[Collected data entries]

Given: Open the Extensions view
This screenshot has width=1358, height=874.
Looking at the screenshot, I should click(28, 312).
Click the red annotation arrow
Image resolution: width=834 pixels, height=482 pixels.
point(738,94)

--

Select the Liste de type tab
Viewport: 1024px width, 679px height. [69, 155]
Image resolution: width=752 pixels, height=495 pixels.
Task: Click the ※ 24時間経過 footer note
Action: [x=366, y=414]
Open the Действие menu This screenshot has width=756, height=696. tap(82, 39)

==

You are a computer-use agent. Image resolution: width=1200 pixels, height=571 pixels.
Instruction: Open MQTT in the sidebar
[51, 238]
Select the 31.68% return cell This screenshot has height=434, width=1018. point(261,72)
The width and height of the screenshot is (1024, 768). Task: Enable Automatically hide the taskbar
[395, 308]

EXERCISE => Gather every line above that contains the string "pixels" and copy each one in full.

ANSWER =>
Image resolution: width=834 pixels, height=482 pixels.
Image resolution: width=752 pixels, height=495 pixels.
You are a computer-use agent. Image resolution: width=1200 pixels, height=571 pixels.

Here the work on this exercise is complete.